In the first fifteen years or so of Reaney’s poem-making, death and childhood are pervasive -- not that these themes vanished after 1960: his sequence The Dance of Death at London, Ontario was published in 1963. Whether Reaney writes of a carrion bird called ‘Devouring Years’, or -- in ‘Dark Lagoon’, a masterly poem of prenatal fatedness -- of death prophesied for every infant, his poetry is shaded with the implacable course of mortality. Yet the poems are rarely lugubrious in tone; a madcap intelligence is never far away. Children appear often in the poems, nowhere more freshly or unusually than in ‘Antichrist as a Child’ (an early, less successful version of that poem was in the first person, spoken by the Antichrist himself); there the child seems perplexed and passive, a victim of compulsions he doesn’t understand rather than a manipulator or strategist. In other poems we find a ‘low IQ farmboy’ whose head is full of ‘Vast God and the interiors of tree trunks’, a baby who was ‘an old man one hour old’, and an adolescent cycling to school ‘murmuring irregular verbs’. Reaney’s attraction to childhood as a field for poetry is rooted in his youth as an only child in rural Ontario, the first breeding ground for his sense of both suffering and joy, providing what his later friend the musician John Beckwith called ‘a whole world of wonderful images coming out of that grain of sand that is the farm’ (spoken in Mark McCurdy’s documentary film James Reaney: Listening to the Wind).

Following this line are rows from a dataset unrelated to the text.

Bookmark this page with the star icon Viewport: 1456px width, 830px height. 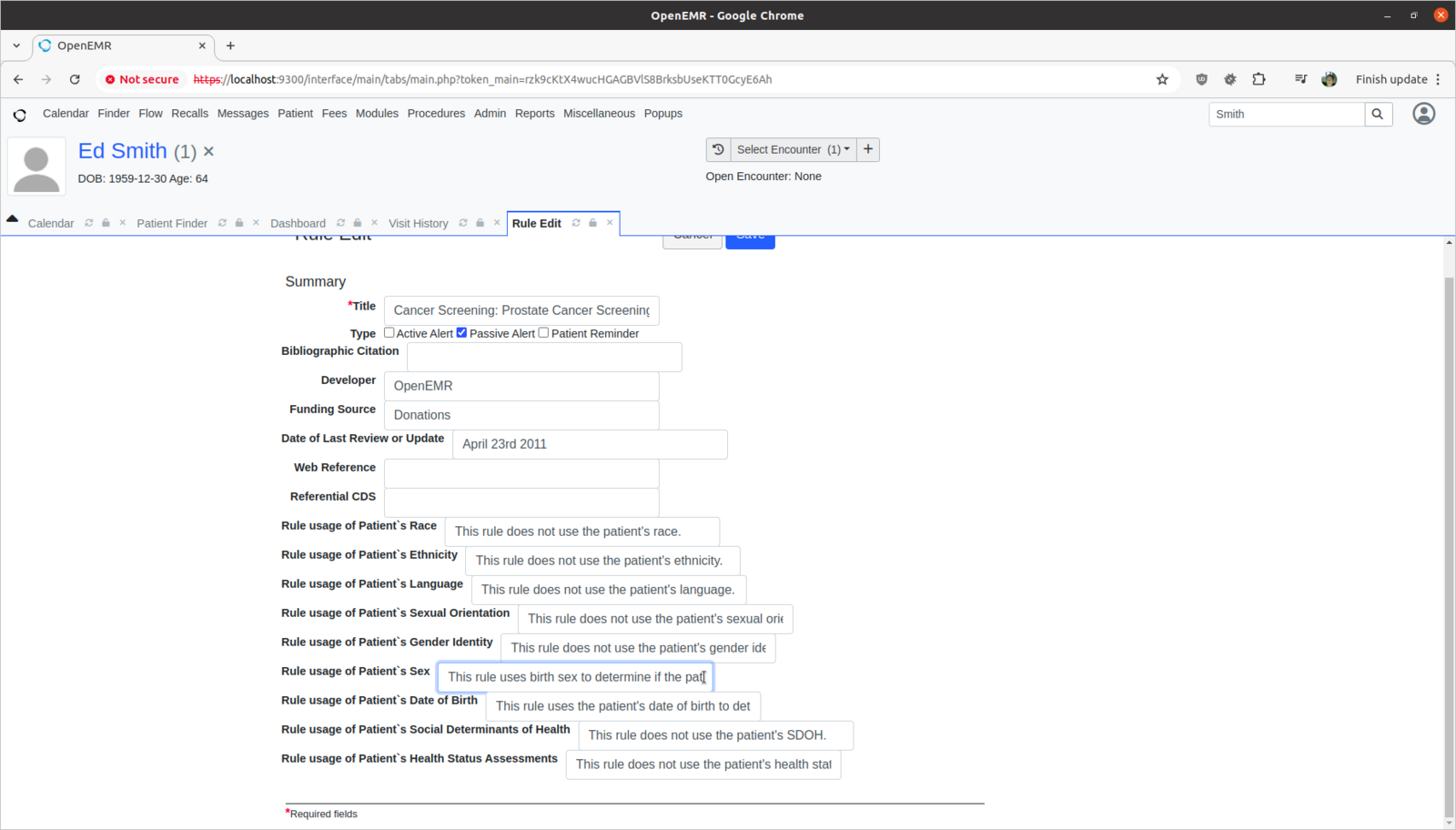pyautogui.click(x=1162, y=79)
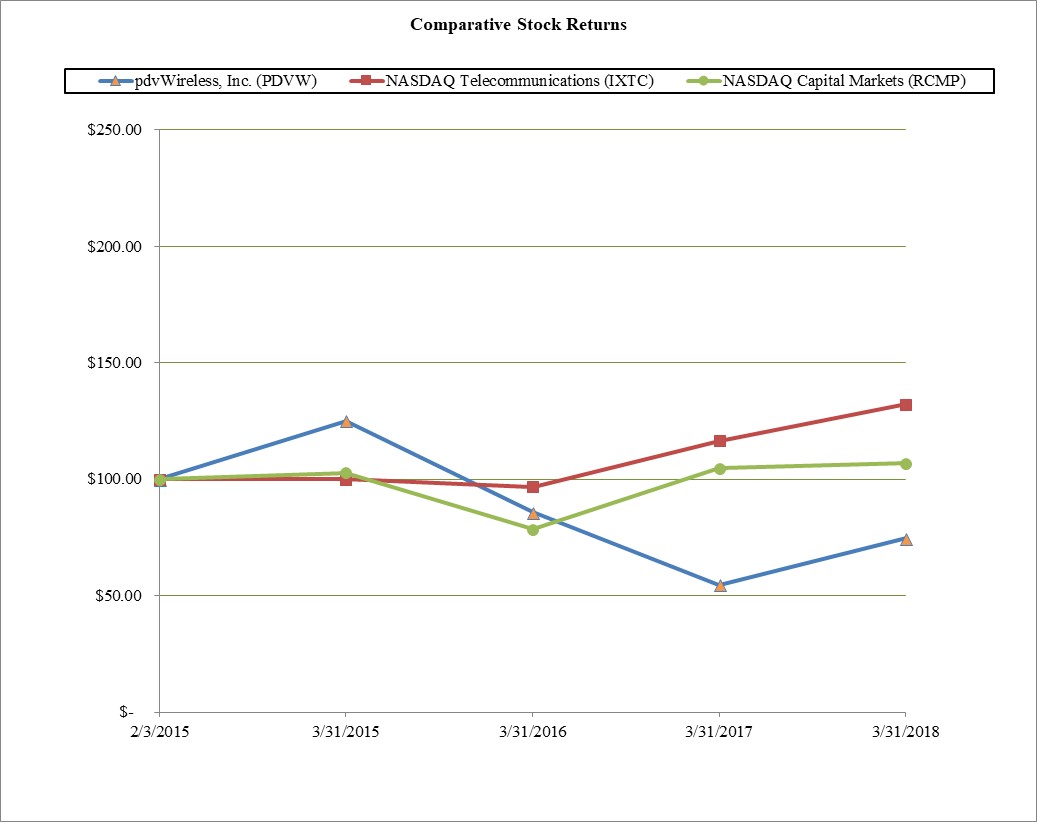This screenshot has width=1037, height=822.
Task: Select the IXTC red square marker at 3/31/2018
Action: pos(906,405)
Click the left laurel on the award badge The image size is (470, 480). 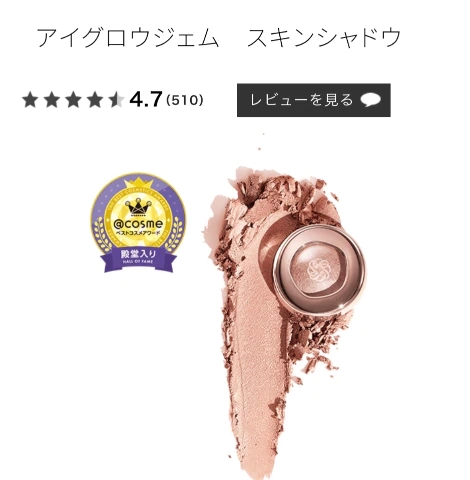[x=101, y=234]
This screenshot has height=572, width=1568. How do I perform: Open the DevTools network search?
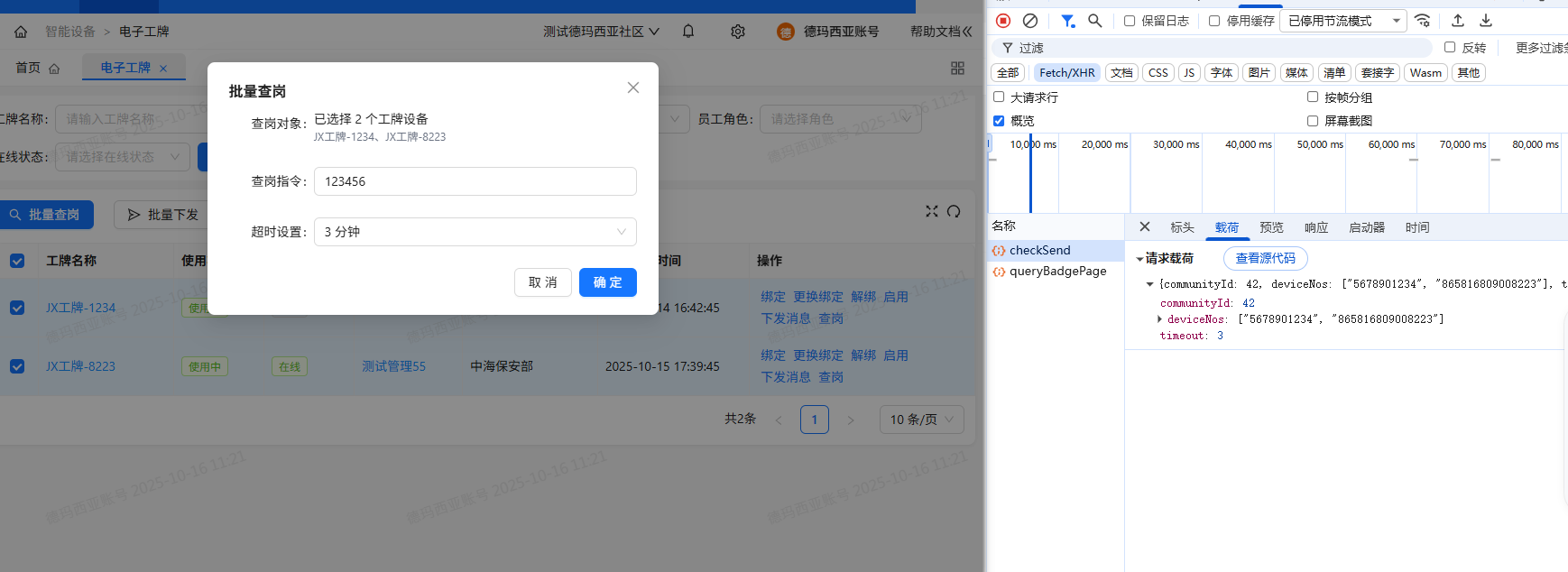(x=1095, y=21)
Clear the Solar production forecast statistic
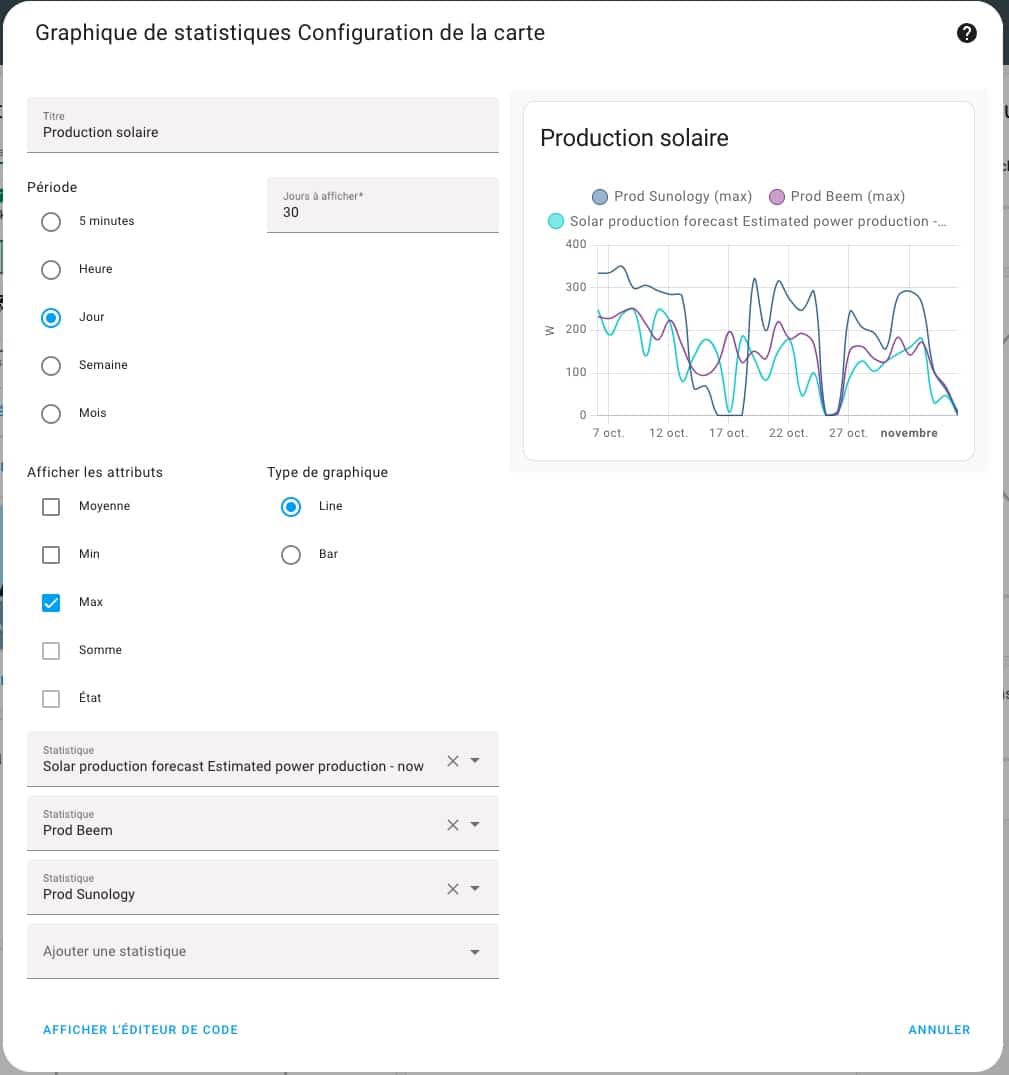 click(x=453, y=761)
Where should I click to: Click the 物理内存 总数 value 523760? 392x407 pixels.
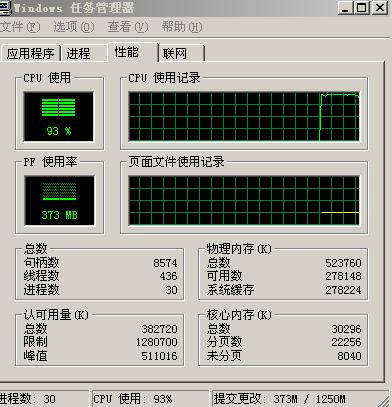[x=343, y=263]
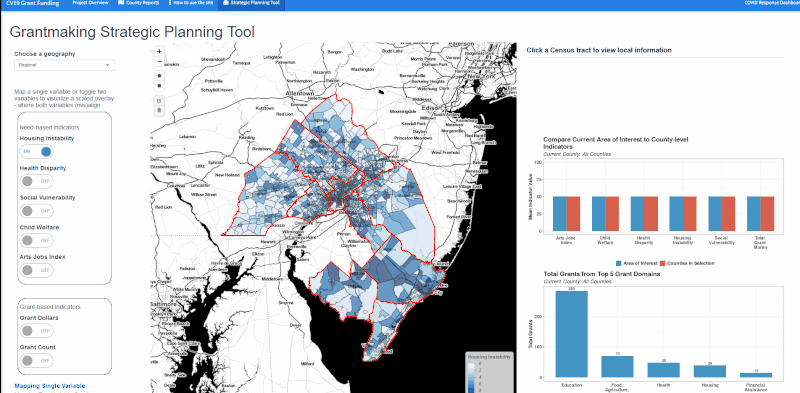800x393 pixels.
Task: Turn off Housing Instability toggle
Action: click(36, 152)

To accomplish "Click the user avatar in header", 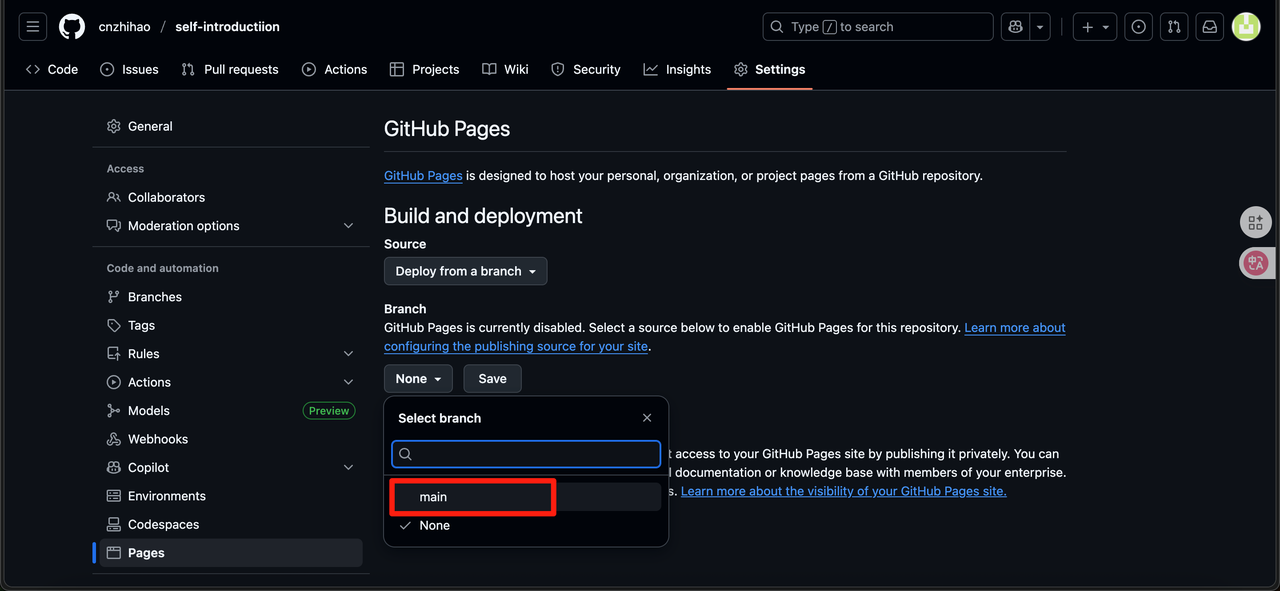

If Reaney’s poems depict the stultifying effects of environment, they find in metaphor, symbolism and audacious imagination not only ways of expressing threats and terrors to human sanity and health but also the pleasures of poetry and other kinds of creativity. In the McCurdy film, Reaney says that his favourite course-evaluation comment among those he received for his teaching was ‘Dr Reaney exaggerates’ (‘I’m going to have that put on my tombstone’). In the film he also speaks of his homeland’s attitude to the mind-expanding exaggerations of myth: ‘The immediate response on the part of Southwestern Ontario is that ‘‘I don’t want to believe in anything before breakfast -- especially if it’s impossible.’’ ’ But ‘the impossible’ often serves as Reaney’s bread and butter. To him a record-player can be a ‘beastly bird’ on a bank by ‘the lake / At Gramophone’; Death tells a poet, ‘All your tropes and iambics / Become my leaden fiddlesticks’; and a huge fan appears in the sky, tremendous enough to ‘blow giants & battlefields like dead leaves away’. However, if fancifulness were all, Reaney’s inventions might wear on us and show the strains of too much cleverness. Instead, they co-exist with sharp social observations and views of community. ‘Klaxon’ is a comical poem about a town’s obsession with cars, which become personified in the poet’s imagination; and ‘Shakespearean Gardens’ is a multi-part prose-poem that finds Shakespearean parallels in Stratford, Ontario, in a thunderstorm, a lumber-yard accident, a school and a boarding house. Reaney’s A Suit of Nettles, a form-switching, book-length satire inspired by Renaissance poet Edmund Spenser’s Shepherd’s Calendar, takes on several targets (education, religion, literary criticism) within the fantasy of competing, loving, speaking geese. Some of this book’s earlier readers found it a disappointing retreat into bookishness and pastiche after The Red Heart, but in retrospect it emerges as Reaney’s finest extended achievement in poetry, including passages of his sweetest lyricism and of his most piercing, perennially apt satire.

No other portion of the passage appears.